The Fernandina Tortoise was believed to be extinct since 1906 when a deceased male species was found during the California Academy of Sciences expedition. Since then the "The International Union for Conservation of Nature (IUCN) had flagged the Fernandina giant tortoise on its Red List as possibly extinct," according to an article in National Geographic by Jill Langlois.
The team informed and reported the rediscovery of a female Fernandina Tortoise to the Turtle Conservatory right away. According to an interview with Anders Rhodin of the Turtle Conservancy by Fox News, "The photos from the team clearly show a moderately saddle-backed, old female about half to two-thirds the size of the known male.
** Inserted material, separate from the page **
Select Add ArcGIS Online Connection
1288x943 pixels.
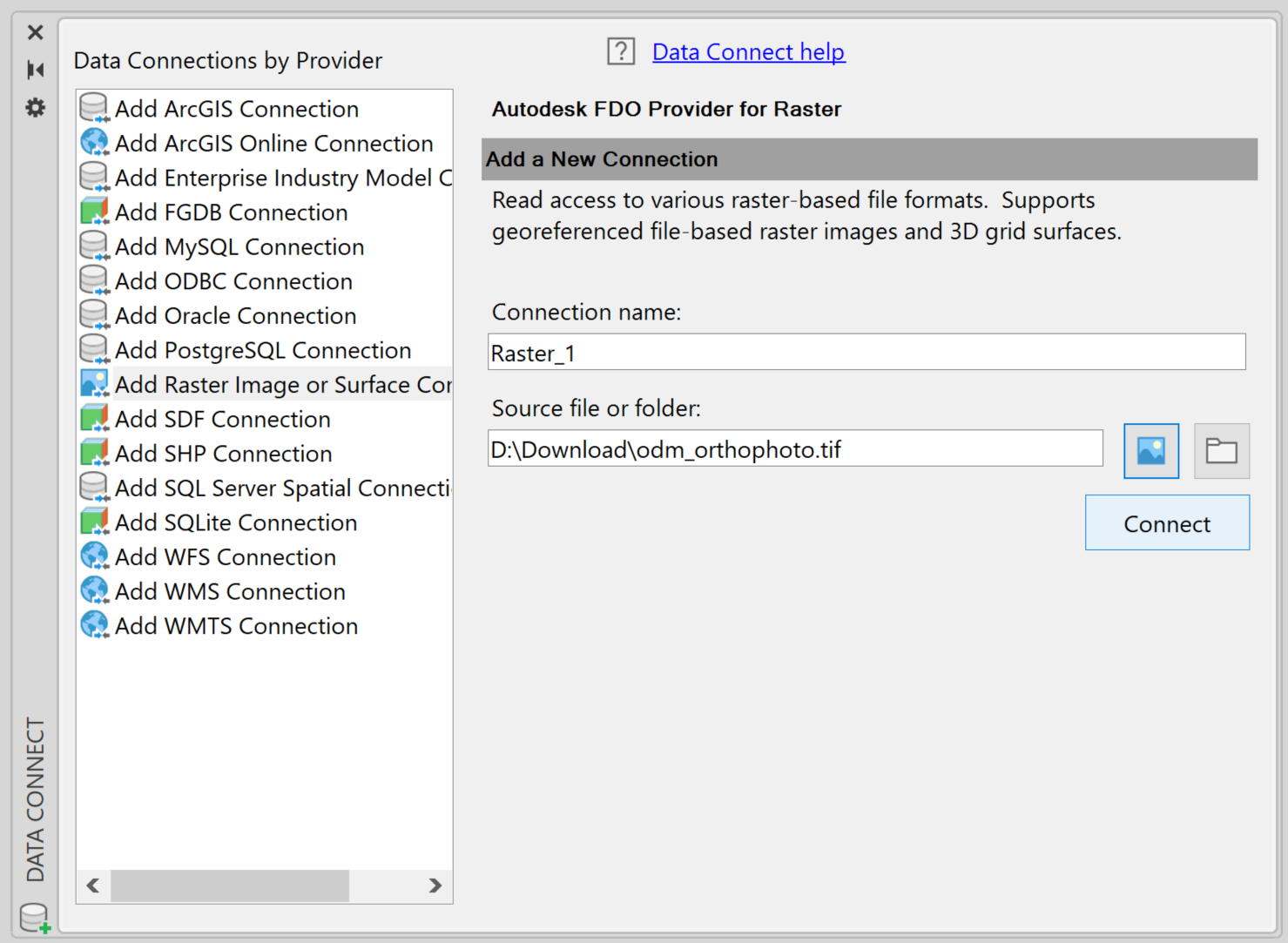pos(273,142)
Pending genetic confirmation, this is almost undoubtedly the lost Fernandina Giant Tortoise."
(Photo from Galapagos.org) The rediscovered female Fernandina Tortoise
After the rediscovery of the once-believed extinct species of tortoise, its designation is now changed from extinct to "critically endangered". Tapia's team brought the female Fernandina Tortoise to a breeding center on Santa Cruz Island because the tortoise was underweight due to the scarcity of food food sources.
In total, there are 15 species of Galápagos Tortoise: 2 are already extinct and 12 have been marked as threatened with extinctions, the fifteenth species is said to be extinct but it was not officially listed because it was not formally announced.
(Photo by Christian Ziegler for Galapagos.org.uk) Galápagos Tortoise can
live up to 200 years and can grow up to 5 feet
The tortoises in are like "ecosystem engineers" because "they contribute to seed dispersal and mold the ecosystem," according to Tapia in an interview by National Geographic.
The rediscovery of the Chelonoidis Phantasticus species gave the Turtle Conservatory more hope in continuing their mission to conserve and preserve endangered turtle species.